三洋化成らが企業治験開始 人工タンパク質の有効性確認

2021年07月12日

ゴムタイムス社

 三洋化成工業は7月9日、同社と京都大学大学院医学研究科形成外科学講座森本尚樹教授らが、2021年7月より新規治療材料シルクエラスチンスポンジの有効性の確認を目的とした企業治験を開始すると発表した。同社が中心となり、京都大学、広陵化学工業とともに、同材料の有効性を確認する目的の企業治験を、国内5医療機関にて実施する。

 同社と京都大学は、慢性創傷の治療を目的に、同材料の共同開発を行っている。なお、同プロジェクトは、日本医療研究開発機構(AMED)医工連携イノベーション推進事業等の支援を受けて、事業化に向けた開発を推進している。
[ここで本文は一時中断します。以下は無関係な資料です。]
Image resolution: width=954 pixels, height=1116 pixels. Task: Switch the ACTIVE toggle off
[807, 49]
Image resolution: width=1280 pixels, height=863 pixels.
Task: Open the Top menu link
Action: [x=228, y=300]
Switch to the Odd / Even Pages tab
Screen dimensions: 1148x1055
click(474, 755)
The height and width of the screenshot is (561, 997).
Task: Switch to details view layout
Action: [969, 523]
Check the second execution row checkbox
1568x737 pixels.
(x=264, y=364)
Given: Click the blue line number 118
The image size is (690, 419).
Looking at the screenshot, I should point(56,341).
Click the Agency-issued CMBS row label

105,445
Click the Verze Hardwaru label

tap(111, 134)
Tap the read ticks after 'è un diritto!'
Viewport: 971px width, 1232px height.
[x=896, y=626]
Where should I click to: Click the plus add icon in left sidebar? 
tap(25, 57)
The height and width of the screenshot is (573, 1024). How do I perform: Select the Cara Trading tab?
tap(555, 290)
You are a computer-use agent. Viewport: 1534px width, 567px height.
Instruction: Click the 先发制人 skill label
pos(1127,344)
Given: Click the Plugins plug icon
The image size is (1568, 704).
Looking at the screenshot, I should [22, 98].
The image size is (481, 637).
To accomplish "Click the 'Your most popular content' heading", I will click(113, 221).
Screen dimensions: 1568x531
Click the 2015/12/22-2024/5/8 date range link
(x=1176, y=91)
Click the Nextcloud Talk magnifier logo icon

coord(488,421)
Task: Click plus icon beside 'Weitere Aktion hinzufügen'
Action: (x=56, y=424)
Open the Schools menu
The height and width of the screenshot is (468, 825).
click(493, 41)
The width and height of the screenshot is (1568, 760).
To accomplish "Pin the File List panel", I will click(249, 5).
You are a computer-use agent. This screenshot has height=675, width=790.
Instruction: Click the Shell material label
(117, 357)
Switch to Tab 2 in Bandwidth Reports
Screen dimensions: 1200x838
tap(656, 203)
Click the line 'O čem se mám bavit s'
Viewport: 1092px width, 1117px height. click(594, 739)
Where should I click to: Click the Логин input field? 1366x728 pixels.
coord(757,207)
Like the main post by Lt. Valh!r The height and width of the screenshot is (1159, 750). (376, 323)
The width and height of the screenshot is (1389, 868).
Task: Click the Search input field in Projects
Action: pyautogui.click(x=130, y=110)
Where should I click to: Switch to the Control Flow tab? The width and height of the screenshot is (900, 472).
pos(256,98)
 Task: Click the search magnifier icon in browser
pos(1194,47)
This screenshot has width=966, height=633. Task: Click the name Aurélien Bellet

 近年、糖尿病患者の増加あるいは高齢化に伴い、糖尿病性皮膚潰瘍等に代表される治りにくい創傷(慢性創傷)の増加が問題となっている。慢性創傷ではさまざまな原因で治癒が遅れることで、細菌に感染し、更に治癒が遅れる悪循環になりやすいことが知られている。開発した新規治療材料は、人工タンパク質シルクエラスチンで作製されたもので、感染しやすい慢性創傷に対して、動物実験等での有効性と、京都大学医学部附属病院で実施した医師主導治験での安全性を確認している。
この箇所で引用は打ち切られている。